15 thoughts on “Missing Seattle”

  1. I spent seven years homesick, so I enjoyed this post. My friends are happy for me being home, if only for the fact that I don’t whine and bitch about how much I hated it elsewhere.
    I had always preferred certain landscapes over others, but I would never have guessed landscape and weather could create so much misery within me.
    I am still so happy to be home.
    (Even though my state is too red and stuff. We did aim for Illinois.)

    Liked by 1 person

    1. It is weird, isn’t it? I tried looking for meat up groups of people I might find more in common with, and there are none interesting in this whole area.
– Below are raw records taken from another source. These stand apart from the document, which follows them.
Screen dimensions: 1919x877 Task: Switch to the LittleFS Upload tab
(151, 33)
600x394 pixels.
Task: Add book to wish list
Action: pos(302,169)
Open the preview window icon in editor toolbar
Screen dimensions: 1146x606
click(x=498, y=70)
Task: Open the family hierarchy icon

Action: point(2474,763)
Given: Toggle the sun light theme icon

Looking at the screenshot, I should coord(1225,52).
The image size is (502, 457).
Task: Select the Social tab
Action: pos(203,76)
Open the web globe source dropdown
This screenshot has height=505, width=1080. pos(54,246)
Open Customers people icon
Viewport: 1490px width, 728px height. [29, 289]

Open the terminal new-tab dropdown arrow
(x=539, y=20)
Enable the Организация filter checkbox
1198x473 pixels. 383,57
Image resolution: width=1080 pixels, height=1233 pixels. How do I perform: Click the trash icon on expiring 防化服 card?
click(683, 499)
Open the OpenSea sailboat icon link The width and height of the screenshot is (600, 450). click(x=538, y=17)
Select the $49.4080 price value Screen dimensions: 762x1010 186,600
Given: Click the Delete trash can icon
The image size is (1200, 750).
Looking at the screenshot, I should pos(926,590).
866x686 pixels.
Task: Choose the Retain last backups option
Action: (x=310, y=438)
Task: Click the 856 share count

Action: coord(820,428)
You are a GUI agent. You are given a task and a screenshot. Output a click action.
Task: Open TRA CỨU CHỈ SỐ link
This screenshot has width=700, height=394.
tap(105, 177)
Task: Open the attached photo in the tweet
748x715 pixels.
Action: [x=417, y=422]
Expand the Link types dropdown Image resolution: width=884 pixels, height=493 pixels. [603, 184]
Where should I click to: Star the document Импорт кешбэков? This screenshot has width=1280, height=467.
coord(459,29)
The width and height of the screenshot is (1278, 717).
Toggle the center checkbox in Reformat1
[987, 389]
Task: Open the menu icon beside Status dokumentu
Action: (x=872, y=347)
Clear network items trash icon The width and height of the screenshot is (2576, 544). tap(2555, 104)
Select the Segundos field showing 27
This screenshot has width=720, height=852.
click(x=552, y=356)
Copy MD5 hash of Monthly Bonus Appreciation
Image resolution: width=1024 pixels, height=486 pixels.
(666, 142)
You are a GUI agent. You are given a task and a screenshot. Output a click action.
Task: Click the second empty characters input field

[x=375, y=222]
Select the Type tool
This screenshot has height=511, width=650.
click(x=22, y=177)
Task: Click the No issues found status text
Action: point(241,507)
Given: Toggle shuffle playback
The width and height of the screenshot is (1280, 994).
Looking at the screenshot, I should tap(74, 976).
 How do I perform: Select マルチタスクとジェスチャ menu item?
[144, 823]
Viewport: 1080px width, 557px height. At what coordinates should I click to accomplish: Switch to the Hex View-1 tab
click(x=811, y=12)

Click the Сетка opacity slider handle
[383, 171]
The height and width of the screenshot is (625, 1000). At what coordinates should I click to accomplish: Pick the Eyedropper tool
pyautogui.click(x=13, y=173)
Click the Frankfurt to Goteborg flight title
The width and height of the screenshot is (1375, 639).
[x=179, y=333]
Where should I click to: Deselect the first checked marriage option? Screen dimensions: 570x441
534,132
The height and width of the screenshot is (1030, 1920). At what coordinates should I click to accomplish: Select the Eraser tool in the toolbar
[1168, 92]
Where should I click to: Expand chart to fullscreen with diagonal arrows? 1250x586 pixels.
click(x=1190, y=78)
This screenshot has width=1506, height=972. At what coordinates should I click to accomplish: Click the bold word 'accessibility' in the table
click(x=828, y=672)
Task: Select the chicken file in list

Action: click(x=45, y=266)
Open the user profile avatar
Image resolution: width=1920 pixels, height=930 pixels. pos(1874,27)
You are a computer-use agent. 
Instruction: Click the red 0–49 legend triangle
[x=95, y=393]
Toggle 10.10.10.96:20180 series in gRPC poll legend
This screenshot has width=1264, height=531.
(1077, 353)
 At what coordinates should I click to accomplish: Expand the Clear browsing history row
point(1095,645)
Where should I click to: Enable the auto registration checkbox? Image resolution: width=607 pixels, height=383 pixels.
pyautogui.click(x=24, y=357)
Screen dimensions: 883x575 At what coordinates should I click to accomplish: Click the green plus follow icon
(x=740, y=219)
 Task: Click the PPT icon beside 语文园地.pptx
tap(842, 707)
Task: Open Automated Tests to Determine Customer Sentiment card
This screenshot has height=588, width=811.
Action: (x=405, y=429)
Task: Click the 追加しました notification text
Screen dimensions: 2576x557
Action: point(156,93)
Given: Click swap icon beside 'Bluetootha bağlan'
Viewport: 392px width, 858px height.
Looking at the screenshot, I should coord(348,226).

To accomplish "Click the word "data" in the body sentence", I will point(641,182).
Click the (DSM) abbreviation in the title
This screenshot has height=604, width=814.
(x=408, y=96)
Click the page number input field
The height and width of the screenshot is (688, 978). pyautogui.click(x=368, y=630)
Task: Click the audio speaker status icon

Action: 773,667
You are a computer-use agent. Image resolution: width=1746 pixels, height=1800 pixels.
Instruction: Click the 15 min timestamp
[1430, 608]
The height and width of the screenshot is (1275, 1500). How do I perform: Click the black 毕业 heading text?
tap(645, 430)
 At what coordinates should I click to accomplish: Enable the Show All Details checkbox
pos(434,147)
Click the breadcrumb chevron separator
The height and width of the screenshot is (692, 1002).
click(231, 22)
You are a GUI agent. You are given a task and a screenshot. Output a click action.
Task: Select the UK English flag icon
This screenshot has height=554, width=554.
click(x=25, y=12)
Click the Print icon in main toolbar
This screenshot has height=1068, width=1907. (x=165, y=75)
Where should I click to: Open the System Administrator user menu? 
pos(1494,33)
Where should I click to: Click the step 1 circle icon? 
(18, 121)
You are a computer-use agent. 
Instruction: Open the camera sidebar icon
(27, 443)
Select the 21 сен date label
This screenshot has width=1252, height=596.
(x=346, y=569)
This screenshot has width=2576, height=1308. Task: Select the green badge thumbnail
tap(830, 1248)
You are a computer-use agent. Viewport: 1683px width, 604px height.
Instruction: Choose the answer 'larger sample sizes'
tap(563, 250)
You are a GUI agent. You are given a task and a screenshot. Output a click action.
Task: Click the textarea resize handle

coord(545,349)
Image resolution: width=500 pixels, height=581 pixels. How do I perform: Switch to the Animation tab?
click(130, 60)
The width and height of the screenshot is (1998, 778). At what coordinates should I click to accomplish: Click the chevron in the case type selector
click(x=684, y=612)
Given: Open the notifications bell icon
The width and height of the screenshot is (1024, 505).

I just hate the hot and dry…but it is nice to get in the car and drive without stopping every second, and it is nice not encountering people when you don’t want to.

      Liked by 1 person

    1. I love Vancouver. Only place outside of the US I have been…yet. Back when all you needed was your WA State DL. My mom and I went once, just for fun. We walked around and got Beer and Crepes! A beer and crepe restaurant! That is my Nirvana.

      Like

  2. Great writing on your site. As I was looking around a little at some of your old posts, I was trying to get an idea of where you moved to from the PNW but I wasn’t sure (i think Nevada?). At any rate, if it’s any consolation, today in Seattle it’s almost ninety degrees and to top it off there’s some crap in the air that’s making every other person sneeze…….

    Liked by 1 person

  3. Hey! The hills in SF are often enough alive with the views of the ocean! Look at Lyon Street Steps, Sutro Baths, etc. But yes, the parking blows. And yes, oh yes, shit is overpriced. But absolutely, there is more to the world than just SF. Hell, even in our liberal area, yesterday I had to listen to a man rage on the phone about how Obama is keeping the war going and has been keeping the troops in the Middle East. In the middle of a newly built, expensive,hipster Safeway on College Avenue in Berkeley. It happens everywhere.

    Liked by 1 person

    1. I like SF to visit, I just could never live there and don’t understand how people can form an opinion of the word based on two cities. Hell, I feel ignorant about the world because I’ve only been able to read about anywhere outside the US except Vancouver, BC (which, who are we kidding, might as well be the US?)

      Liked by 1 person

  4. My retirement brought me to a place where I am surrounded by people who are anti-most everything that is not supported and endorsed by the conservative media. And, for two years, I missed the open-minded and progressive people in my home state. Now, the state-house is under the control of conservative politicians and the open-minded and progressive people have no voice. So, I learned to enjoy the warm weather found in my retirement state and miss the cold weather from my home state. Looking within for inner peace is now working for me. I enjoyed reading this post.